CHFX-FM
- Halifax, Nova Scotia; Canada;
- Broadcast area: Halifax Regional Municipality
- Frequency: 101.9 MHz
- Branding: FX101.9

Programming
- Format: Country

Ownership
- Owner: Maritime Broadcasting System
- Sister stations: CHNS-FM

History
- First air date: November 1947
- Call sign meaning: "Halifax"

Technical information
- Class: C
- ERP: 91,000 watts horizontal polarization only
- HAAT: 230.5 metres (756 ft)

Links
- Website: fx1019.ca

= CHFX-FM =

Radio station in Halifax, Nova Scotia

CHFX-FM is a Canadian radio station broadcasting at 101.9 FM in Halifax, Nova Scotia. The station currently plays a country format branded on-air as FX101.9. CHFX's studios are located at 90 Lovett Lake Court, while its transmitter is located on Washmill Lake Drive in Clayton Park. The station is owned and operated by the Maritime Broadcasting System, which also owns sister station CHNS-FM.

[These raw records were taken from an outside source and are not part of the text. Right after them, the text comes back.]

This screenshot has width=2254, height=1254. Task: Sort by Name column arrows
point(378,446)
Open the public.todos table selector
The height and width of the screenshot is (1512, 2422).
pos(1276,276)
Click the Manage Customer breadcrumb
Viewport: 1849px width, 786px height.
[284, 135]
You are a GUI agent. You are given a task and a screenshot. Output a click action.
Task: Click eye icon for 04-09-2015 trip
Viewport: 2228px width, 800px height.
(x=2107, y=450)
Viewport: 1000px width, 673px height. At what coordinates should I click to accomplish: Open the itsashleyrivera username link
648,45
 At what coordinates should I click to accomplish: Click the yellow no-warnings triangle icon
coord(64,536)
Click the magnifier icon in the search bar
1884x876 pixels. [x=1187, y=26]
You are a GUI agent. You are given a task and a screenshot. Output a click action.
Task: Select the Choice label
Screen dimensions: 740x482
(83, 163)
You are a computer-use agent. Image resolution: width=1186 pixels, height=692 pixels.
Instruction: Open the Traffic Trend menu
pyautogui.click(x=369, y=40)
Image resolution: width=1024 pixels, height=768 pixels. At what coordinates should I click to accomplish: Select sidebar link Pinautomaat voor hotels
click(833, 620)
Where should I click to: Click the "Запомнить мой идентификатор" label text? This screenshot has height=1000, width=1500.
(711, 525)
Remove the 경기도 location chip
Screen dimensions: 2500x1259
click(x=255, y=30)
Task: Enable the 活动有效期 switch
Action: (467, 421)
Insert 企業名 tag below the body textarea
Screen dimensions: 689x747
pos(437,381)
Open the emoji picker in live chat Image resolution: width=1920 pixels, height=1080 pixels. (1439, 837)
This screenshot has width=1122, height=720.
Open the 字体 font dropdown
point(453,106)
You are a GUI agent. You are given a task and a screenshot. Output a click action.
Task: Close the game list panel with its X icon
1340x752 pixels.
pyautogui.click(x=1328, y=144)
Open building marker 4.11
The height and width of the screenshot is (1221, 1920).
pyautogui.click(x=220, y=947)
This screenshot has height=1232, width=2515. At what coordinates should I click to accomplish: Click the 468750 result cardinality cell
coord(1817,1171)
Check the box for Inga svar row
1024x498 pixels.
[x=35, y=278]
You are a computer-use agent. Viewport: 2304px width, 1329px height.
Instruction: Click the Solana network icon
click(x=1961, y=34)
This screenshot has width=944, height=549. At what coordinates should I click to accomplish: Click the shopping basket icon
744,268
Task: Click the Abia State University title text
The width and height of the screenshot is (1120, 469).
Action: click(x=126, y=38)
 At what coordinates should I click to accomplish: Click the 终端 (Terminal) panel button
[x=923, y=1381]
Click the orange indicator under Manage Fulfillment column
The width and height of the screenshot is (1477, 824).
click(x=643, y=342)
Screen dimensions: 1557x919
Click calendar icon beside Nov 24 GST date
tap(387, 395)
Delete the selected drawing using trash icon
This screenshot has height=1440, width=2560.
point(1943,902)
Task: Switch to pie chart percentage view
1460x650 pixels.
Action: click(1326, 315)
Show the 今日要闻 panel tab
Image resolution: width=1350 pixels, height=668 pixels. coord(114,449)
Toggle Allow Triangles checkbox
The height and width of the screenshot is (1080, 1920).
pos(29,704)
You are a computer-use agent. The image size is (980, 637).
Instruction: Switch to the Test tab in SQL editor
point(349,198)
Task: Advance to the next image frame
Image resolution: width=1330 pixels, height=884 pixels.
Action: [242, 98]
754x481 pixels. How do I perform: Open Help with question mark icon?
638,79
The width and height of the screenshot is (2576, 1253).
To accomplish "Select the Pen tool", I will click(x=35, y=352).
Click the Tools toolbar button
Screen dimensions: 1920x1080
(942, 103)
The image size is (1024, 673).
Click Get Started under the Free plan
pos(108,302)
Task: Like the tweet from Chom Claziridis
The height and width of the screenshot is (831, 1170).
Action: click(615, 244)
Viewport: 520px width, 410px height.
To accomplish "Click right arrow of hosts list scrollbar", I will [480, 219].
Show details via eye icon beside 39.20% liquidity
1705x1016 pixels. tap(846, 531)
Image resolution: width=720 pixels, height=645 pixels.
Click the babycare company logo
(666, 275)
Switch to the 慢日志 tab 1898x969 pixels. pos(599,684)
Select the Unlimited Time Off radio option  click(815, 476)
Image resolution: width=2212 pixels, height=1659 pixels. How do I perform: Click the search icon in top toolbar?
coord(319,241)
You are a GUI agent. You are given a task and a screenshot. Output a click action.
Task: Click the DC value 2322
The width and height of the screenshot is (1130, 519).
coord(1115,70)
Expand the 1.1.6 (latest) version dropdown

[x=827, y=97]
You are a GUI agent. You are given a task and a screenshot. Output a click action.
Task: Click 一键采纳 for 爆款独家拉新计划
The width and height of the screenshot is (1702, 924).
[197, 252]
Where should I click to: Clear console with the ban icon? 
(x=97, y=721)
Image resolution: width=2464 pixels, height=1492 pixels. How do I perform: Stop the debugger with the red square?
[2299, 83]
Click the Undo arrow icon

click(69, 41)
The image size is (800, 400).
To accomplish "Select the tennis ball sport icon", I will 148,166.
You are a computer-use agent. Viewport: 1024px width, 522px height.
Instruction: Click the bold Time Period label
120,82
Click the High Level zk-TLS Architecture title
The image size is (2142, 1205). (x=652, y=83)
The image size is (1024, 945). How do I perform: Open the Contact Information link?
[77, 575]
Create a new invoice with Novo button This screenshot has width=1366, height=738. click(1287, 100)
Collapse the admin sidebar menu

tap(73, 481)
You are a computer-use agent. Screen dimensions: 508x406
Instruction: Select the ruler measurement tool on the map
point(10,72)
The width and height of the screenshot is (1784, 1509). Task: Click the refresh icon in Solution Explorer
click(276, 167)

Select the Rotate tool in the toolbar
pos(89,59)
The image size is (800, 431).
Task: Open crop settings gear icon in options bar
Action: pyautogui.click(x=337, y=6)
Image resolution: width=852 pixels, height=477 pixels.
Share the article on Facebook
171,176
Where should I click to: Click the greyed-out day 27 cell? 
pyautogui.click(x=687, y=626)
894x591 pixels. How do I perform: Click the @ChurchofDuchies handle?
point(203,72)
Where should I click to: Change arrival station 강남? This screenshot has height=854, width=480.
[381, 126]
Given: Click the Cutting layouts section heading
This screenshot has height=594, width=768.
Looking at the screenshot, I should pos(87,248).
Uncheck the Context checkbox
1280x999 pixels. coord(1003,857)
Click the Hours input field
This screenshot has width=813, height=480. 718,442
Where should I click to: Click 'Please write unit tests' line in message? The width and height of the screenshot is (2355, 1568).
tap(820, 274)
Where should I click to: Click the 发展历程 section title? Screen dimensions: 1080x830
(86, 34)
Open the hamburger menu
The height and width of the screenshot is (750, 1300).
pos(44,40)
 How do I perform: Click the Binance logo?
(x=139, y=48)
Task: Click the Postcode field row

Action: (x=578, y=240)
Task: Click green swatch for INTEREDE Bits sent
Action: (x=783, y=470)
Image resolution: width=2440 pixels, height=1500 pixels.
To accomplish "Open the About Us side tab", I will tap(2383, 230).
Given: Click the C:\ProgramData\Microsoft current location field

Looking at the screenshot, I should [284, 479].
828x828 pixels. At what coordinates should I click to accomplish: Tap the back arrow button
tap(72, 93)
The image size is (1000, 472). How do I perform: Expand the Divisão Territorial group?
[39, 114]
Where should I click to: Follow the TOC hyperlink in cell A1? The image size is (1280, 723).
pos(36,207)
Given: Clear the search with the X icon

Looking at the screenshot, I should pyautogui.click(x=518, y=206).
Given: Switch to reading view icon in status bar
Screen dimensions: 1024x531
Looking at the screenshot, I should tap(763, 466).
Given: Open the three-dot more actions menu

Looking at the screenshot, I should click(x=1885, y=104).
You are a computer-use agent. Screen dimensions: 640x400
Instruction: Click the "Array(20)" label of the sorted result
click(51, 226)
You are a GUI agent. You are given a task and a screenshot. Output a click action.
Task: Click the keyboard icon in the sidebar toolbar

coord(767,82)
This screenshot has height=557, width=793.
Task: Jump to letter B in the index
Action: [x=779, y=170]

The station has been on the air since November 1947, beginning as a simulcast of its sister station CHNS when it was an AM station. It gained its current callsign CHFX and switched to country music at the beginning of the 1970s. It was originally known as Country 101 CHFX until the 90s when it became Hot Country 101.9 CHFX. In the early 2000s, It became simply Country 101 before adopting its current branding around late 2005.